We have narrative structures of the world that allow us to approach things in a way that is sometimes sharp. But those who act always and in any case without the spirit of going further, without reconnecting the gesture to the thought, lose the possibility of changing opinion about things. Having an all-encompassing view of the world allows us to give absolute meanings to facts, which are placed in the imagination as an inviolable shell in which to take refuge and remain still, despite the changing world and the individual himself. But if we crystallized in our universe of beliefs, how much would we belong to a world that is constantly changing, as much as life?

Returning to the story: who put that sculpture in Newell's camp? Cousin George Hull, a profoundly atheist tobacconist, decided to carry out the work after having had a discussion with a Methodist group about the passage of Genesis 6.4 which talks about the existence of giants. Deeply annoyed by what he considered nonsense, he ordered a block of chalk saying he was going to make a statue of Abraham Lincoln. He later had the sculptor perform the opera in Chicago. A year before the discovery, he secretly buried the work.

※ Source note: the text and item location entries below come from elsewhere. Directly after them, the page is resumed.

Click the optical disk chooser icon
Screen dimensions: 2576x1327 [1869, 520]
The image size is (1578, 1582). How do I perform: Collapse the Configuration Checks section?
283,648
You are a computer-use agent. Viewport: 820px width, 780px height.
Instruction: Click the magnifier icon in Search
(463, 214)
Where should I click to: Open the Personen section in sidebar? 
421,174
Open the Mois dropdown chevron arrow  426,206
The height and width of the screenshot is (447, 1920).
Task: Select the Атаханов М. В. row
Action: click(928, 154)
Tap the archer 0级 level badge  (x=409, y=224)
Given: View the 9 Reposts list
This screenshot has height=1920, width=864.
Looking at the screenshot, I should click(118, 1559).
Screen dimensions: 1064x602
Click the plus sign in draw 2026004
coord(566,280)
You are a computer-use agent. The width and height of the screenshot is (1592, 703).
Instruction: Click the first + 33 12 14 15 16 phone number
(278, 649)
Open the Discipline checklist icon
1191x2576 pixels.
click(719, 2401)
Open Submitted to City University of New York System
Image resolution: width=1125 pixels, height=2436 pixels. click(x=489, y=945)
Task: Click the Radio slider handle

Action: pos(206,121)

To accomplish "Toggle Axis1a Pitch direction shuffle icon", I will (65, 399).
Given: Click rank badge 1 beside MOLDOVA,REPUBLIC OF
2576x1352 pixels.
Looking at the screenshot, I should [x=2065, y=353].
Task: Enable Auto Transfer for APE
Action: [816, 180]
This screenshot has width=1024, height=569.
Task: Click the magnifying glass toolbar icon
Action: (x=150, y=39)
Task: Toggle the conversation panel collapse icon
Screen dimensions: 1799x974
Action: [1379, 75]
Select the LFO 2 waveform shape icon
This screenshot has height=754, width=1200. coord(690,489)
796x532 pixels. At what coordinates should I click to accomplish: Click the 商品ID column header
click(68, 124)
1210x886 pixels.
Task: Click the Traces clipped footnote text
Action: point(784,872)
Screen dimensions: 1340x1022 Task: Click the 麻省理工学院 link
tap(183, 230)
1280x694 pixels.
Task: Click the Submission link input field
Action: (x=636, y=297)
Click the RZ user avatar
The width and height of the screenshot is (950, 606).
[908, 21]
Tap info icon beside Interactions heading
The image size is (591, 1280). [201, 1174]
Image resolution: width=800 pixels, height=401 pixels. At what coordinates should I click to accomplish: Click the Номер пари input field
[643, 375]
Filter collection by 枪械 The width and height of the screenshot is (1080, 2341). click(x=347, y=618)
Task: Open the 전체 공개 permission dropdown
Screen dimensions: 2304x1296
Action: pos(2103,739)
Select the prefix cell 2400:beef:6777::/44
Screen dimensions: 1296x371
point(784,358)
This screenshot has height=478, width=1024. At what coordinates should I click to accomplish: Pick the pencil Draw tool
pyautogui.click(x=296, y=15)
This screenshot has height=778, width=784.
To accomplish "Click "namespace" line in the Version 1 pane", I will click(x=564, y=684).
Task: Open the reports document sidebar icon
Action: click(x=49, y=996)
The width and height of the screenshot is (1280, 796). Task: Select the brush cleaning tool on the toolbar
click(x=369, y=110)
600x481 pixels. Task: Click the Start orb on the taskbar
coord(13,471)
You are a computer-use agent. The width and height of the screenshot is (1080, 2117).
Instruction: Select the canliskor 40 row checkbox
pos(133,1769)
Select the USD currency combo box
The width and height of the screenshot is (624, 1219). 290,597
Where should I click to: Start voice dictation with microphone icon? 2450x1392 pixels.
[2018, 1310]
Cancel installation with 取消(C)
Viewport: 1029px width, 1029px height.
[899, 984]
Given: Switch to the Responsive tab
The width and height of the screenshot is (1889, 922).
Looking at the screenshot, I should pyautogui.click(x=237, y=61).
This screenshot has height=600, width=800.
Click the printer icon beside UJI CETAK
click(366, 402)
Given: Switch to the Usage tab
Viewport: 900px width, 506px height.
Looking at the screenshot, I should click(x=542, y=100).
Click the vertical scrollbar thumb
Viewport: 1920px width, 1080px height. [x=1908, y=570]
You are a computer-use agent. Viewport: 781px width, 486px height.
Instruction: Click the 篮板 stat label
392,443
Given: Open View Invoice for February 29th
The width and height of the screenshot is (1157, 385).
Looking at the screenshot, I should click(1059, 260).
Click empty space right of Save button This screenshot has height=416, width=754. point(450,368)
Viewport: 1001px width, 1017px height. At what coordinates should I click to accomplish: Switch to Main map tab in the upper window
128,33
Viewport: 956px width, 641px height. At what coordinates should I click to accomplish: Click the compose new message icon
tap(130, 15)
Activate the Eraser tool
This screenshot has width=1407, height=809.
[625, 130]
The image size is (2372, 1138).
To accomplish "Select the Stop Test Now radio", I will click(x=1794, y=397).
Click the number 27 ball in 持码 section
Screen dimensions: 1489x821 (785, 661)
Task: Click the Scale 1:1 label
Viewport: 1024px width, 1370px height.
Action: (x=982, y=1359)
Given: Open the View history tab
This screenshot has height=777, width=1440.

Italians like us, how do you defend yourself from fake news? The vox: "I watch the sources and select. But many fall for it "
Just two months after the giant's discovery, Hull summoned the press and revealed the deception. However the buffalo continued to turn and for decades visitors continued to arrive. Today it is located at The Farmer's museum, while the copy made by the circus is at the Marvin's Marvelous Mechanical Museum. It could be a current story, but it is simply a hoax of the past. Think though if there had been Internet in those days.